→ DOCUMENT SEGMENT:
══════════════════════════════

Plaintiff Mary Koerner filed this class action against Defendant on March 11, 2024, alleging claims on behalf of herself and the proposed class for breach of contract, unjust enrichment, and litigation expenses. [Doc. 1, pp. 15, 19, 21]. On May 3, 2024, Mercer moved to dismiss the action for failure to state a claim. [Doc. 11, p. 6]. The Court scheduled a hearing to discuss the matter, but just five days before the hearing, Plaintiff filed a Motion to Stay/Continue the Hearing on Defendant's Motion to Dismiss and Engage in Limited Discovery [Doc. 21], raising for the first time a concern that her own case may not meet certain requirements to remain in federal court. [Doc. 21, p. 3].
In particular, Plaintiff raised the question of whether her action falls into the “home-state exception” of the Class Action Fairness Act (CAFA), which revokes jurisdiction over class actions in which “two-thirds or more of the members of all proposed plaintiff classes in the aggregate, and the primary defendants, are citizens of the State in which the action was originally filed.” 28 U.S.C. § 1332(d)(4)(B). Despite averring in her Complaint that “[t]his Court has original jurisdiction under the Class Action Fairness Act,” Plaintiff now speculates that because data from the National Center for Education Statistics shows that at least 86% of first-time degree/certificate-seeking undergraduates during the 2019-2020 academic year listed their state of residence as Georgia, the proposed class may fall into the home-state exception. [Doc. 21, p. 3]; [Doc. 21-2, pp. 37-39]; see 28 U.S.C. § 1332(d)(4)(B). In light of that information, Plaintiff requested 30 days of jurisdictional discovery to resolve the matter. [Doc. 21, p. 5]. The Court thinks that inappropriate at this stage.
The Court notes that citizenship of the class members should be judged from the time Plaintiff filed suit-not at the time the class members were students at Mercer University in the spring of 2020. See 28 U.S.C. § 1332(d)(7).
In her Motion, Plaintiff specifically requested that the Court (1) provide the parties with 30 days of jurisdictional discovery and (2) stay or continue the hearing on Mercer's Motion to Dismiss until it is resolved. [Doc. 21, p. 5]. The Court denied Plaintiff's motion and went through with the hearing, discussing the jurisdictional issue prior to discussing the merits. [Doc. 23, p. 3]; [Doc. 24].

══════════════════════════════

→ WORK ORDER:
Please extend the court excerpt on Koerner's class action against Mercer, starting after its last sentence.

→ DATA SUPPLIED:

══════════════════════════════

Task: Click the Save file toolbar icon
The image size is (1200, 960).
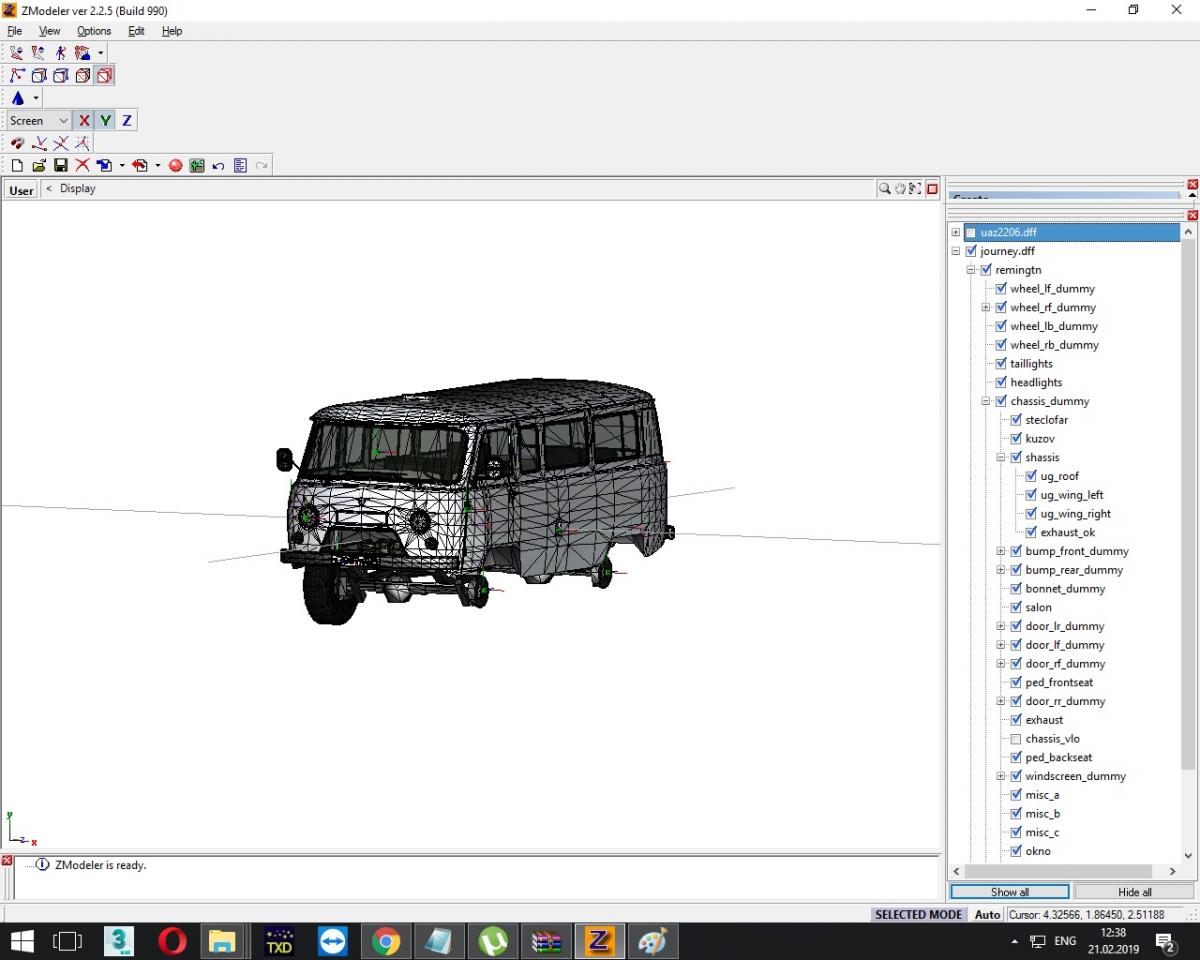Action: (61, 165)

══════════════════════════════

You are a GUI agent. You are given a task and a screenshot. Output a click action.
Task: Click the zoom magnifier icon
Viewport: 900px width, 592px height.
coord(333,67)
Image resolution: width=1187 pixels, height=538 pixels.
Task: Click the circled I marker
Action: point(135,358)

══════════════════════════════

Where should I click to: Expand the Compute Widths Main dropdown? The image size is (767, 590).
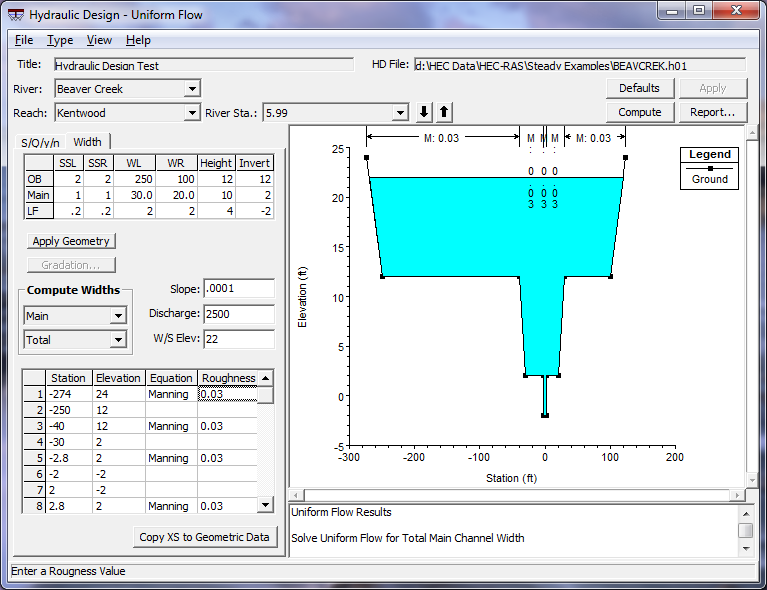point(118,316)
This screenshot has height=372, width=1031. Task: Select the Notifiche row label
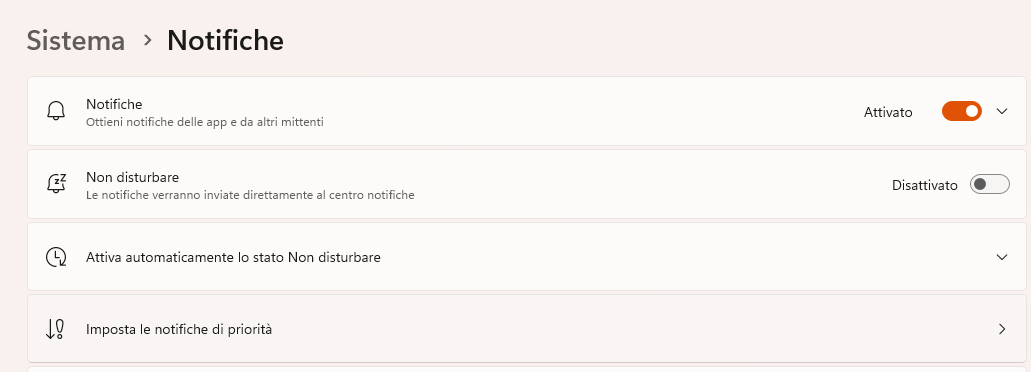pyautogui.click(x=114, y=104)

══════════════════════════════

→ REPLY:
Plaintiff's Complaint alleges that this Court has jurisdiction under CAFA “because the matter in controversy exceeds the sum or value of $5,000,000” and “one or more of the other Class members are citizens of a State different from the Defendant. See [Doc. 1, ¶ 13]; [Doc. 22, p. 4]; [Doc. 21-2, p. 3]. The only question is this: Should the Court grant discovery now to determine whether-at a later stage of this case (that might never come), after the Court certifies a class and determines its precise makeup (which the Court might never do)-that an exception to its ordinary CAFA jurisdiction requires the Court to decline jurisdiction over this case See 28 U.S.C. § 1332(d)(2) & (4).
Although not in the “Jurisdiction and Venue” section of Plaintiff's Complaint (but just before it), Plaintiff alleges that “Defendant's undergraduate and graduate programs include students from many, if not all, of the states in the country.” [Doc. 1, ¶ 12]. This is a sufficient fact to support CAFA's diversity requirement. See 28 U.S.C. § 1332(d)(2).
In fact, even Plaintiff maintains that she “affirmatively pled the existence of federal jurisdiction and stands by that.” [Doc. 21-2, p. 3 (emphasis added)].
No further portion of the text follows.